The National Association of Nigerian Students (NANS) said this in protest of the killings of Nigerians in South Africa.

Nigerian students have asked South African companies, MTN, DSTV and others to leave Nigeria in 48 hours.

The students, under the umbrella of the National Association of Nigerian Students (NANS), said this in protest of the xenophobic attacks on Nigerians in South Africa.

Speaking in an interview at the office of DSTV in Wuse 2, Abuja on Thursday, February 23, NANS President, Kadiri Aruna said "enough is enough as South Africans have openly attacked and bullied Nigerians."

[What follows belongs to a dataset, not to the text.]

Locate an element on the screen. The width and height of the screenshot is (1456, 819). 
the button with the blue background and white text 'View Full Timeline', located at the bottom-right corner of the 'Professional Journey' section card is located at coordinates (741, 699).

The protesting students had also stormed the MTN office in Maitama area of Nigeria's capital, attacking staff and looting valuables.

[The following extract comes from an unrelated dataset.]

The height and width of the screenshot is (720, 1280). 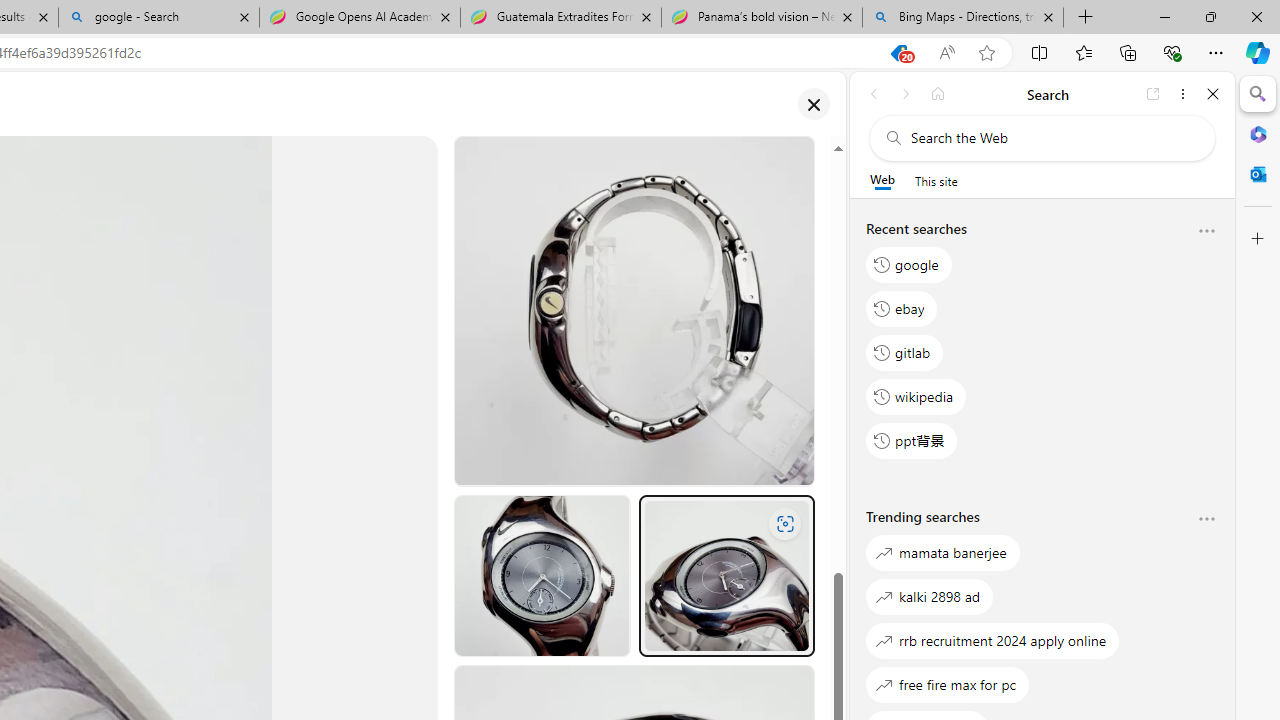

Aruna if nothing is done after the 48-hour ultimatum, students in all University campuses will be ordered to destroy MTN mast across the country.

He added that the violent action will also be carried out at DSTV and Shoprite branches in Nigeria.

He said: "All the South African business empires in Nigeria and their collaborators in Nigeria will be affected.

"I don’t want to say we will be barbaric but we will not be lawful in our actions, we will do it and face the consequences, enough of this rubbish."

Aruna pointed that ill treatment of Nigerians in South Africa is insulting given the role Nigeria played in ending the apartheid regime in the country.

He added: "Nigeria contributed 80 per cent of the freedom the South Africans are enjoying today because we saved them from the jaws of apartheid.

"Who is South Africa to humiliate Nigeria? So they forget things so soon, let them go back to history and records to see how much financial assistance and what the country did to save them.

"In science they say you use malaria to cure malaria, now you use madness to cure their madness, and that is why we are advising them to leave Nigerian soil before 48 hours."

Aruna urged Federal Government to take "extra-diplomatic measures" to end the attacks on Nigerians in South Africa once and for all, to avoid future occurrences.